78th Fraser Highlanders Pipe Band
Reviewed by Willie McCallum
Cascade is the first album from the 78th Fraser Highlanders for some time. As a fan of the band’s previous recordings, I have to say it was received with great anticipation. The album features nine pieces, only 43 minutes total playing time.
The band at the time of this compilation were in a process of change and one gets the impression that the recording was made over a period of time. The list of musicians on the recording does not tally with the current line-up, particularly in the drum corps where John Fisher has replaced Michael Hunter since the recording was completed.
The album is a bit of a mixture of pure pipe band and some “concert stuff.” A couple of the numbers are lifted from the current concert repertoire. The band are at their best when playing material that no one else has attempted, and this is where most of the success lies in this recording.
The CD starts brightly with three very musical hornpipes, “Rockley Beach,” “Lucy’s Frolics” and “David Caldwell,” all composed by Bill Livingstone. The tempo is up and the drive we expect from the band is much in evidence.
The second track, a medley, is well put together and highlights to me the band’s expertise in weaving together tunes and changing arrangements to provide interest to the listener. The 78ths don’t just pull a bunch of tunes out and play them one after the other. The medley sets out very steadily and predictably, but from the Gaelic reel, “The Pompous Trousers,” onwards this is a lesson in putting together a medley.
“Craig Colquhoun” is a tune lifted from their Seanchaidh concert. The tune is written by Bill Livingstone and features a very different set of rhythms and percussions. Very jazzy. The pipes drift in and out and the percussion totally takes over in passages. I wasn’t a big fan of this at first listen but this is one track that’s growing on me.
We then come on to the standard pipe band MSR, which features “Dugald McColl’s Farewell to France,” “Blair Drummond” and “Pretty Marion,” featured as a competition set in recent years. Surprisingly there is some lack of togetherness here and maybe the playing is a bit too safe.
The title track begins with a very interesting arrangement of G.S. McLennan’s classic reel with a slow tempo, backed by Livingstone on keyboard and Jake Watson on smallpipes. This then breaks to Dr Angus’ attractive 9/8 jig, “Chloe’s Passion,” which is very unusual but quite addictive. The set works really well.
The 4/4s and 3/4s number, beginning with Donald MacLeod’s “Road to Balquidder” is a straightforward set of tunes with multi instrument backing by Doug Stronach.
This is followed another medley with the typical 78th Highlanders’ treatment, beginning with “Drunken Landlady” — again, great examples of how to construct a medley.

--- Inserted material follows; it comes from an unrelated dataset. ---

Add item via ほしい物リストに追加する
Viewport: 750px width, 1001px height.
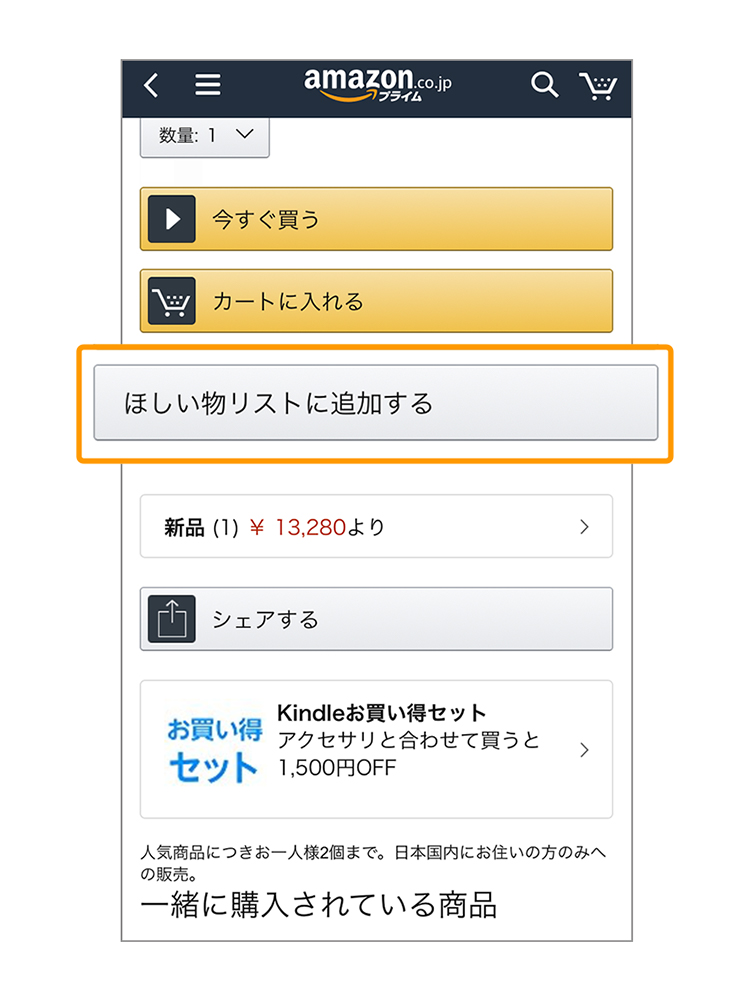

“Seskinore/Omagh” is a very original piece written By Bill Livingstone, sung by Livingstone and John Cairns, with varied use of chanters, Deger pipes and flute in evidence. Atmospheric and a fine tribute to the Omagh victims.
Cascade finishes with a very traditional marching set of polkas, which most of the major bands have done at one time or other.
It would be easy to look at every second of the album and look for faults. If you did you would always find fault with every recording that comes out. There are some tonal imperfections here and there and the odd passage where the fingering is not as tight as it could be. However, this should be balanced by the musicality and ensemble effect, with the snare drums and bass section very effective throughout the standard pipe band tracks.
The acid test is whether you listen to a CD over a period of time. Cascade has been on in the car over a number of weeks and I still enjoy it enough to play fairly regularly. Overall I like the medleys, the opening hornpipes, “Craig Colquhoun,” “Omagh” and “Cascade,” but I have to admit these are the tracks I tend to skip to most often.
Willie McCallum is a frequent contributor to the Piper & Drummer. He’s won basically everything there is in solo piping, most several times. He played with the Babcock Renfrew and Power of Scotland pipe bands for many years. Willie McCallum is an accountant at Strathclyde University in Glasgow.